The network upgrade began in 2008 and has cost well over one million dollars to implement.  The project completely redesigned the configuration of the fiber optic and copper wiring, replaced the electronic routers and switches, and increased band width throughout the network.

The 2002 network with two core nodes arranged in a barbell shapeGoing from a barbell to a triangle

Scott Fenstermacher, Network Manager, is an expert in theW&M network.  He helped install the campus' first network in 1984 and has been working with the network ever since.  Explaining the network upgrade through diagrams, he represents the previous network with a barbell shape.  That network, project completed in 2002, had two core nodes.  The core serves as the backbone of the network and each core node hosted its own distribution switches, leading to about 11,000 active ports.  At any point in this scheme, if a connection was cut, network service was discontinued until the connection could be restored.

William & Mary's network has grown considerably since 2002 due to various new technology-based services.  Examples include the key card swipes for doors and vending machines, building operation systems like eSuds and HVAC controls, and applications like Banner and Blackboard.  The new Voice over Internet Protocol (VoIP) Phone System is another campus service that operates via the network.  Today there are about 33,000 active ports, three times the number we had in 2002. "Everything we do rides on the network... It was time to replace our aging infrastructure with a new fault-tolerant network that can deliver reliable service." Carpenter says.

2011 network with three core nodes in a triangle configurationTo accommodate the increasing demand and ensure continuous service, the network had to be completely redesigned.  Rather than the barbell shape of the 2002 network core, Fenstermacher draws the upgraded network core in the shape of a triangle, with three core nodes.  He explains that having three core nodes, rather than two, allows for a back-up route to any part of the core.  There are also back-up routes for each distribution switch, which can each be accessed by two core nodes – thus redundancy.

The upgraded network also has a greater bandwidth, increasing a full magnitude from 1 gigabit to 10 gigabits through the core and 100 megabits to 1 gigabit to the distributors.  All this combined means there will be more consistent and more powerful service on the W&M network.

Cars aren't the only things traveling along highways...
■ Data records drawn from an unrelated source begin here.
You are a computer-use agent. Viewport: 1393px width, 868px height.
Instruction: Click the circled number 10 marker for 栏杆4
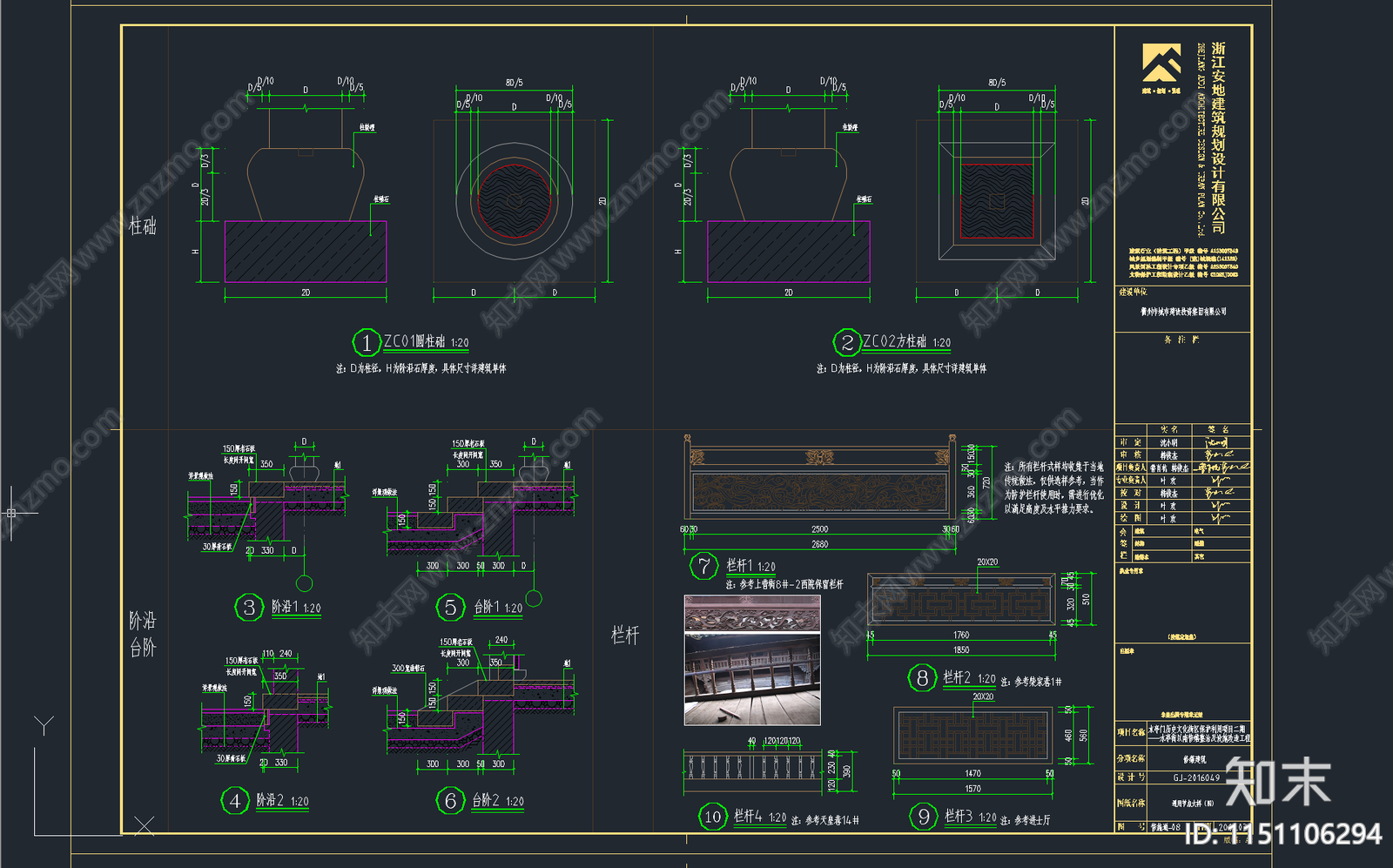pos(713,817)

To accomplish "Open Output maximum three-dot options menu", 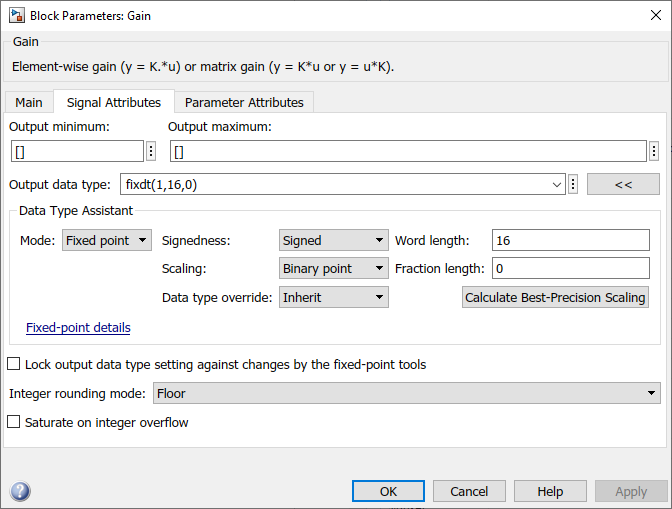I will point(654,151).

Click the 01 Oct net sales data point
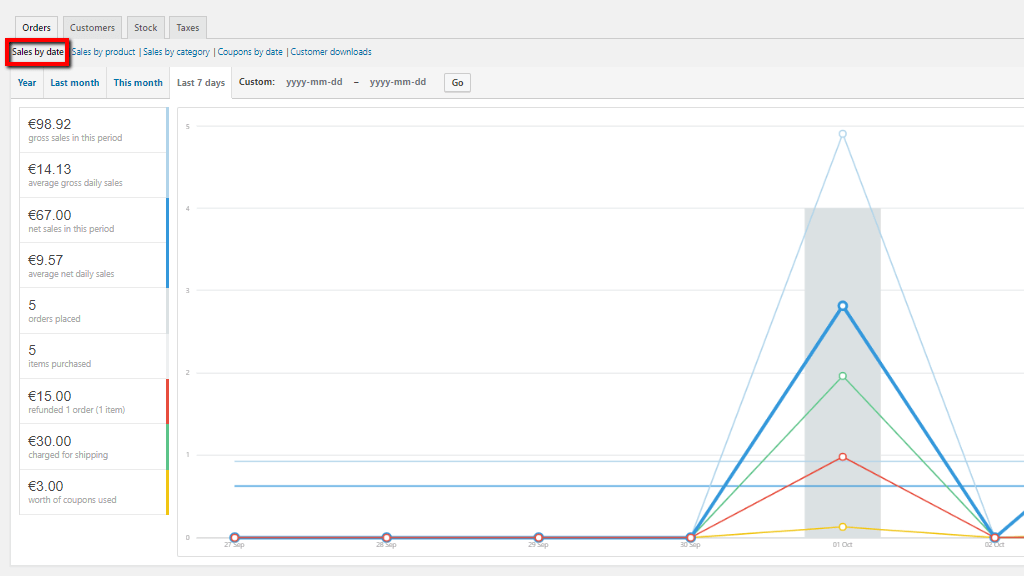843,306
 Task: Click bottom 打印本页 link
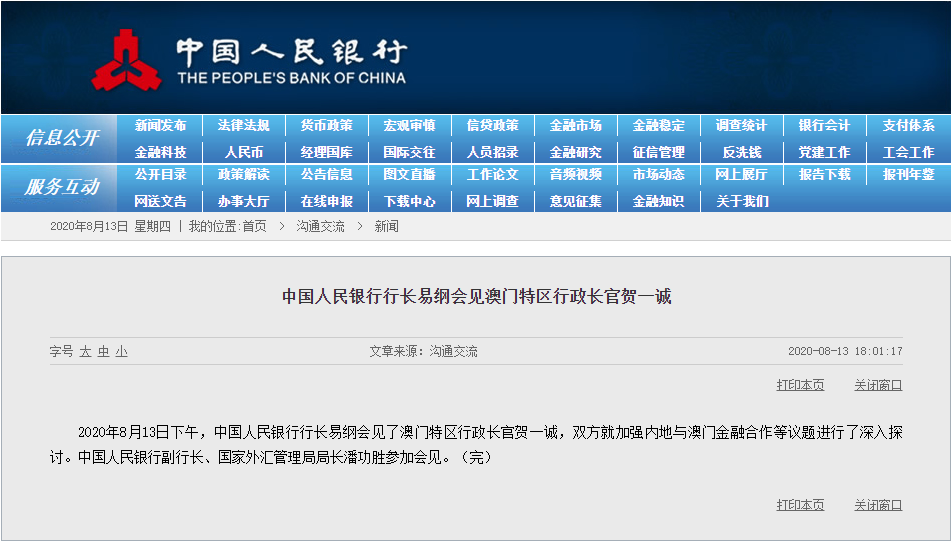point(800,505)
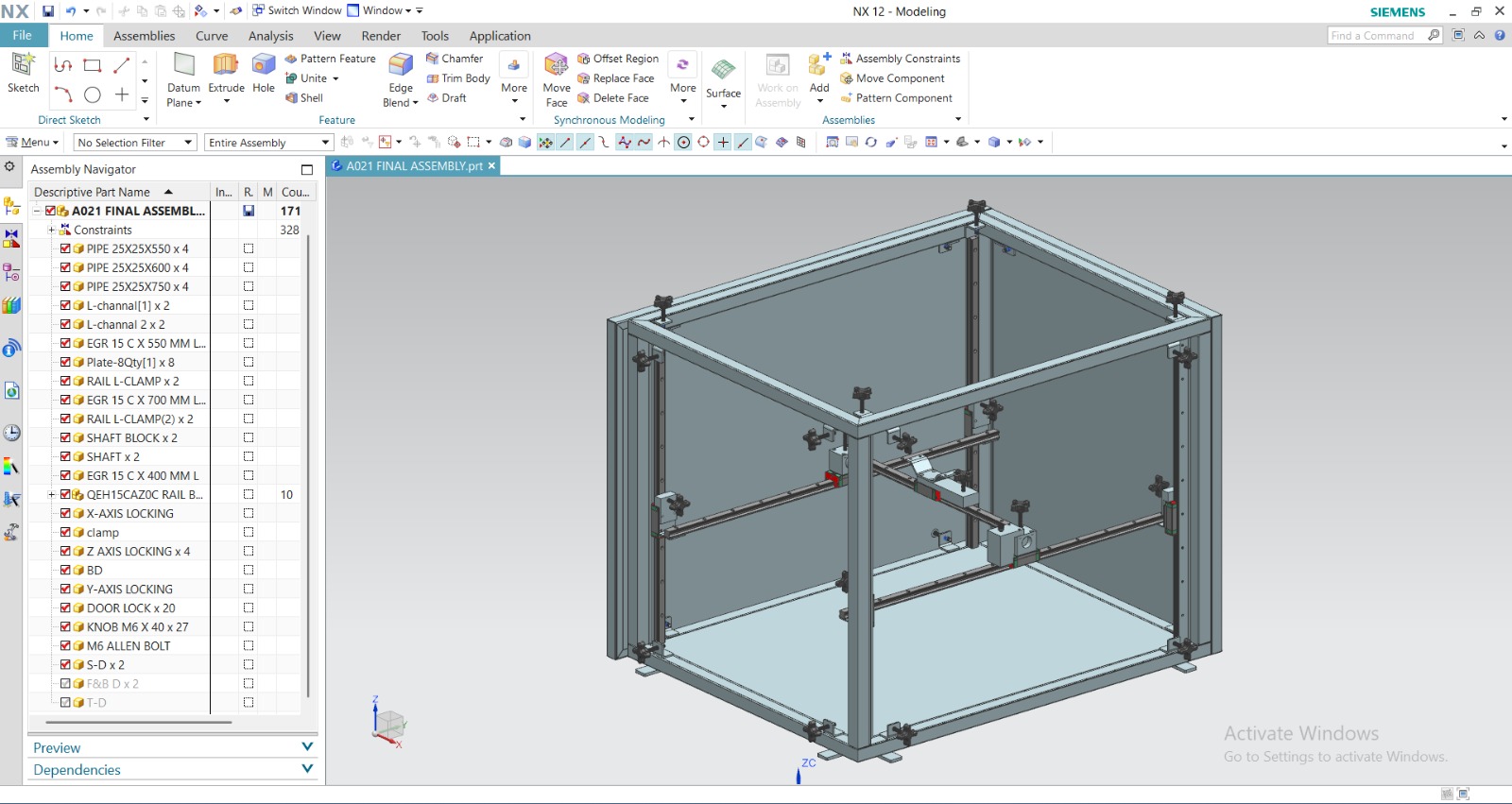Expand the Constraints tree node

tap(52, 231)
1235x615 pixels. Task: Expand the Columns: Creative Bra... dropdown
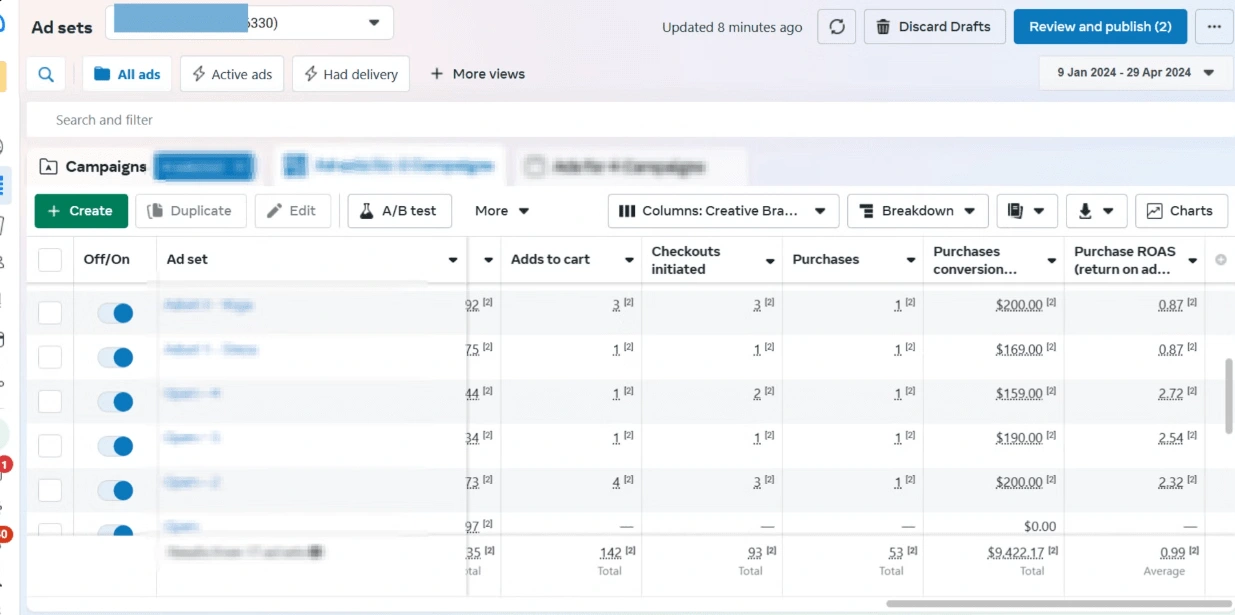(723, 211)
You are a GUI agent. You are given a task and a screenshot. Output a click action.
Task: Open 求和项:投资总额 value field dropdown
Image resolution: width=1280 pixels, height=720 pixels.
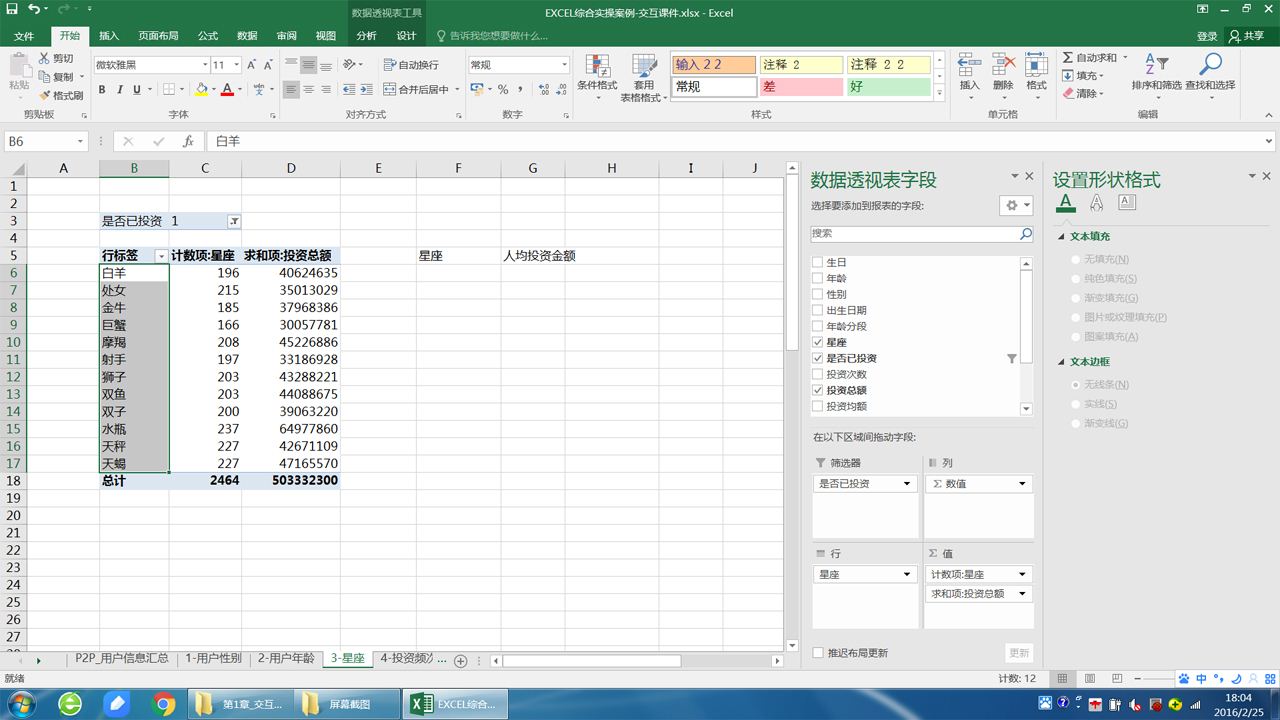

Not only was William & Mary's network upgraded for redundancy, so was our Internet connection.  Believe it or not, we connect to the Internet in Northern Virginia.  Just like cars, the data fibers connecting us to the Internet, travel alongside I-95 to connect to a "peering point" of the web.  With various construction projects along the interstate, the potential for a fiber to be cut is great (backhoes are especially threatening).  Up until just a few months ago, we only had this single route to the peering point – but now we have two.  The new route still follows along the highway system, but uses a different path to reach the NoVA peering point.

Where are we now?

Three years after it began, the network upgrade is almost complete.   About 95% of W&M buildings have been converted to the upgraded network and we expect the project to be complete toward the end of the 2011 calendar year.  There have been a couple bumps along the way, resulting in a series of network outages this summer. Carpenter, describing the upgrade process as complicated, explains, "It is a whole new technology, we are still learning our way around it."  The good news is this phase is only temporary.  Once finished, users can expect to find the upgraded network to be faster and more reliable than ever.